Efficient Out-Of-Core Sorting

It's funny as I heard this same question not a month ago... and the response that our local guru gave as well.

"Use the unix sort command"

Though we admitedly thought it was a joke at the expense of the asker... it turns out that it was not. The reasoning is that those smart guys already gave a lot of thought in how to solve the problem of very large files, and came up with a very impressive implementation which makes good use of the available resources.

Therefore, unless you plan in re-inventing the wheel: ie you have time and this is business critical, then simply using the unix sort is probably an excellent idea.
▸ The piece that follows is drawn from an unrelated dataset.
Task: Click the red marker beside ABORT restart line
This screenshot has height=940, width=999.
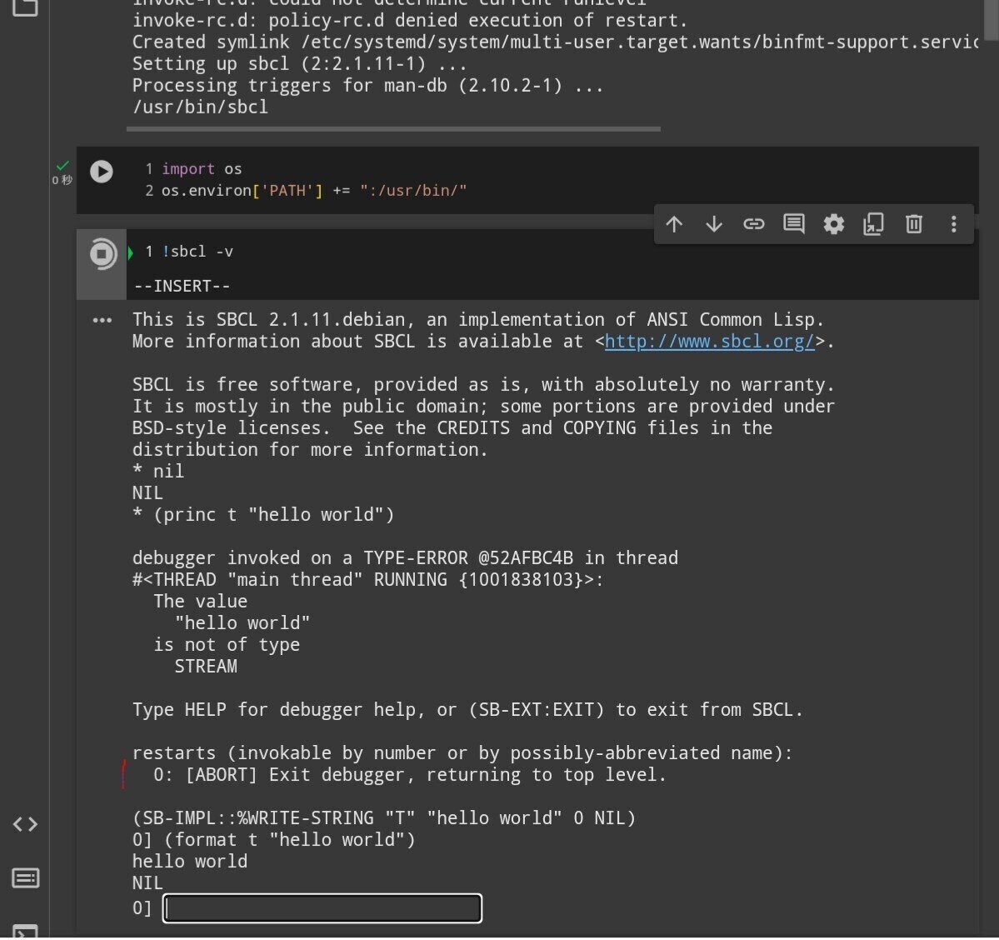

The only drawback is its arcane syntax. This page is dedicated to the command and various explanations.

My personal advise: take a small sample of the data for testing that the command effectively does exactly what you want.


The simple answer is that there is no simple answer to this question. There are lots of answers, most of them fairly complex -- Knuth volume 3 (for one example) devotes a great deal of space to it.

One thing that becomes obvious when looking through what's been done is that you really want to minimize the number of runs you create during your initial sorting, and maximize the length of each. To do that, you generally want to read in about as much data as you can fit in memory, but instead of just sorting it and writing it out, you want to put it into a heap. Then as you write each record out, you read IN another record.

You then check whether that record would sort before or after the record you just wrote out. If you would sort after it, you insert it into your heap, and continue. If it would sort before, you insert it into a second heap.

You stop adding records to the current run when the first heap is completely empty, and your second heap is taking up all your memory. At that point, you repeat the process, writing a new run to a new file.

This will usually produce considerably longer intermediate runs in the initial phase, so merging them is substantially less work. Assuming the input records are in random order, you can expect this to approximately double the length of each run--but if the input is even partially sorted, this can take advantage of that existing ordering to extend the run lengths even more.

As an aside, I certainly didn't invent this -- I probably first read about it in Knuth, but perhaps in Algorithms + Data Structures = Programs (Niklaus Wirth) -- both discuss it. Knuth credits first publication of the method to "H. Seward", in his masters thesis at MIT in 1954. If you have the second edition of Knuth, it's on page 254 of volume 3. I don't have a copy of the third edition, so I don't have a page number for that.